Увы, за последние два часа это уже был шестой крестьянин, сообщавший, что остается проехать самую малость — «Этак с милю, не больше, и что дорога сплошь хорошая. На самом деле дорога была такая, что лошадь выбилась из сил, а путешественникам стало совсем невмоготу дольше терпеть эту муку. Сама Марсель начала опасаться, что они опрокинутся, ибо если при дневном свете возница и его резвая лошаденка ухитрялись нащупывать правильный путь, то в темноте было совершенно невозможно избежать ответвлений дороги, которые вследствие неровного рельефа местности столь же опасны, сколь и живописны, и то и дело резко обрываются, ставя путешественника перед необходимостью прыгать вниз с высоты в десять-двенадцать футов. Мальчишка-возница никогда еще не забирался так далеко в Черную Долину; он злился, клял все и вся на чем свет стоит — каждый раз, когда приходилось возвращаться назад, к месту, где они сбились с пути; жаловался на голод, на жажду, сокрушался о будто бы вконец загнанной лошади, не переставая при этом хлестать ее кнутом, и, разыгрывая из себя горожанина, посылал ко всем чертям эту дикую страну и ее тупоумных обитателей.

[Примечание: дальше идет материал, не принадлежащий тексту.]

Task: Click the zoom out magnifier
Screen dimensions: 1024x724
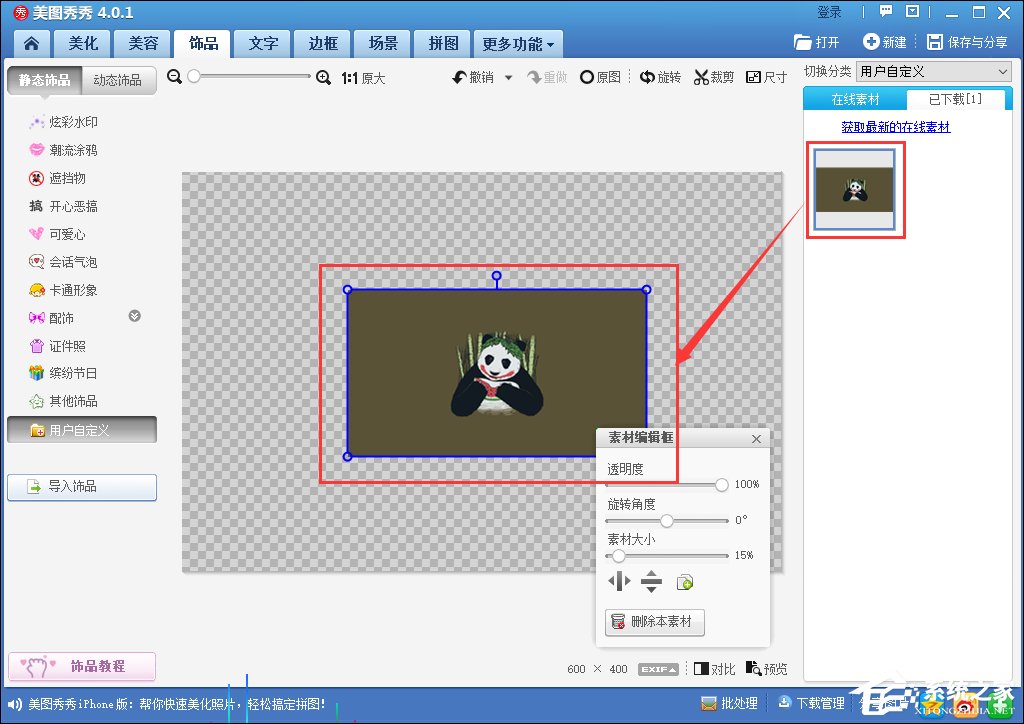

Не раз, видя, что дорога идет круто вниз, но на ней сухо, Марсель и ее люди вылезали из колымаги и шли пешком; но не проходило и пяти минут, как они оказывались у места, где дорога сужается и посреди нее из земли бьет ключ, водам которого некуда стекать, в результате чего образуется лужа, непреодолимая для женщины тонкого воспитания. Сюзетта, прирожденная парижанка, предпочитала, по ее словам, опрокинуться вместе с колымагой, чем испортить свои башмачки, шлепая по болоту, а Лапьер, который всю жизнь скользил в легких туфлях по лощеному паркету, был так неловок и настолько пал духом, что госпожа де Бланшемон не рисковала больше давать ему на руки ребенка.